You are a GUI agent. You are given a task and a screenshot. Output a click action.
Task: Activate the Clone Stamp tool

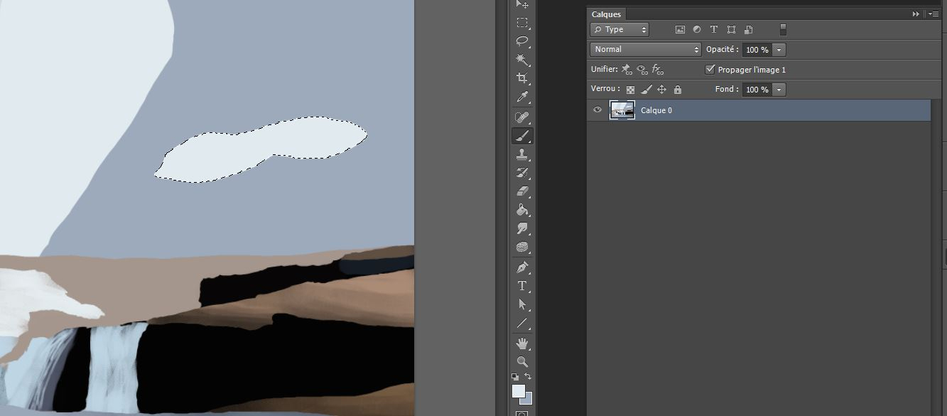(522, 154)
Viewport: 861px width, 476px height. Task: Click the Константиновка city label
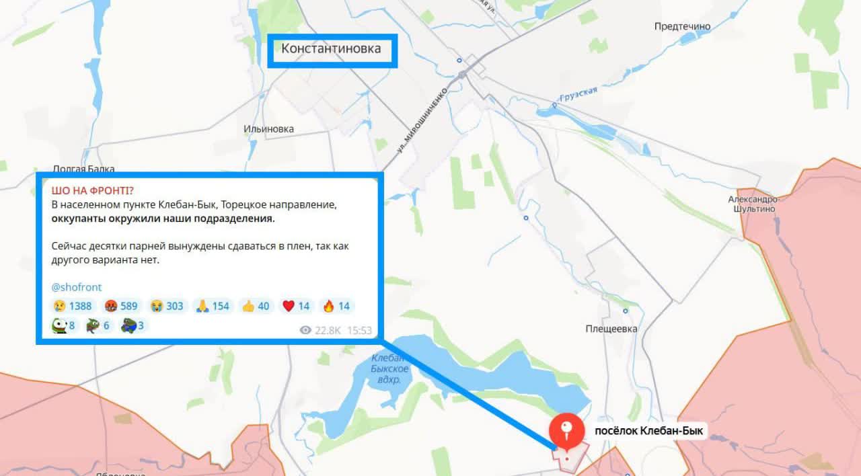point(331,48)
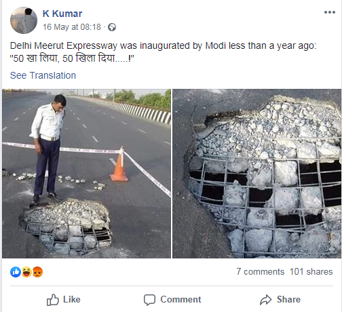
Task: Click the Like button text
Action: click(72, 300)
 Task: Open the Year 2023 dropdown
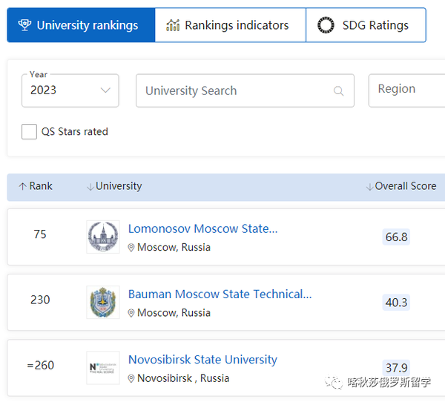tap(70, 90)
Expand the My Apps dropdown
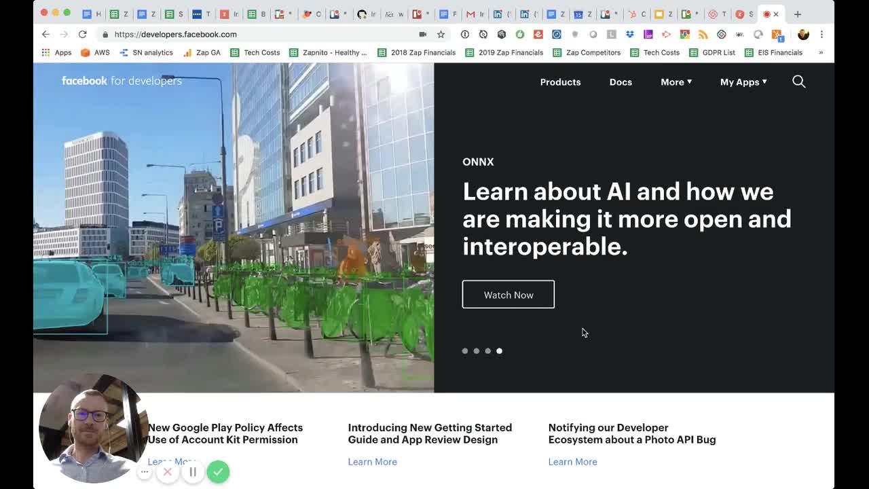Viewport: 869px width, 489px height. click(x=743, y=82)
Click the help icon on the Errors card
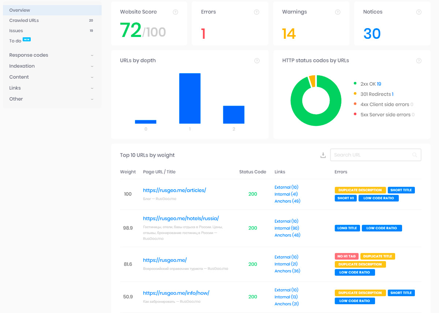Image resolution: width=439 pixels, height=313 pixels. click(256, 12)
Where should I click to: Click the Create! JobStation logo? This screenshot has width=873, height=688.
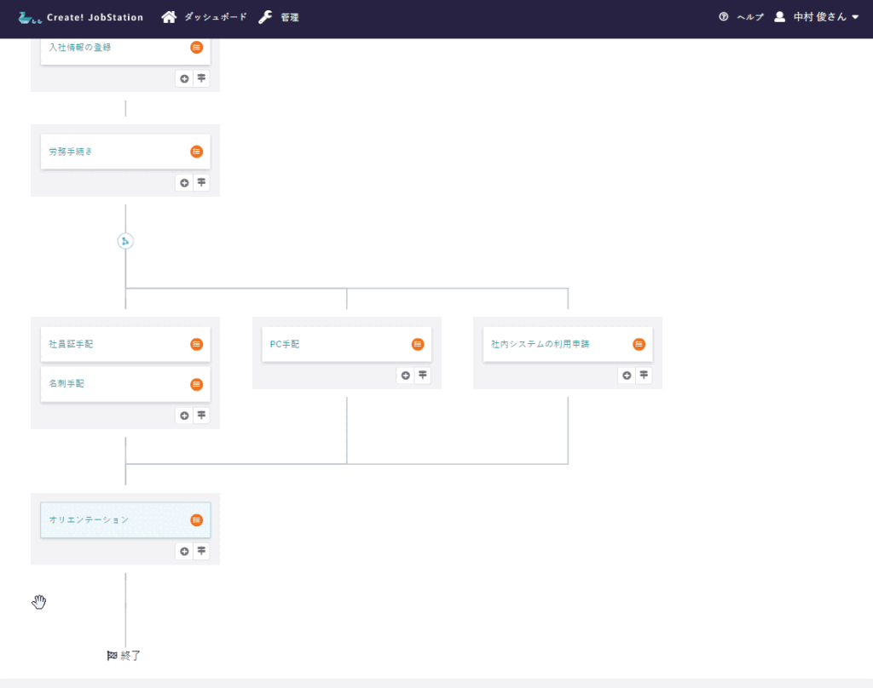pyautogui.click(x=81, y=17)
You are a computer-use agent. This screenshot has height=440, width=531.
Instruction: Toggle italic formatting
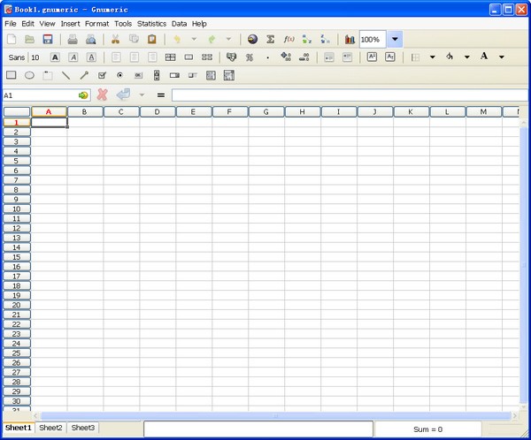[73, 57]
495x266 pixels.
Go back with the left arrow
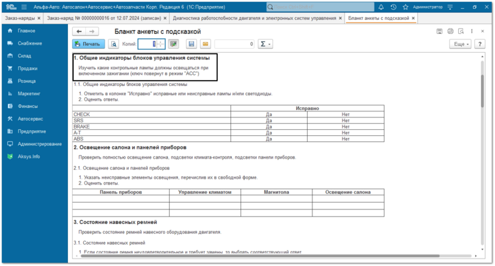coord(79,31)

☆ ☆ ☆ ☆

What this task involves:
Scan the lines above for the word "agent", then copy each line that has it.

Answer below:
You are a GUI agent. You are given a task and a screenshot. Output a click action.
You are a computer-use agent. This screenshot has height=440, width=531.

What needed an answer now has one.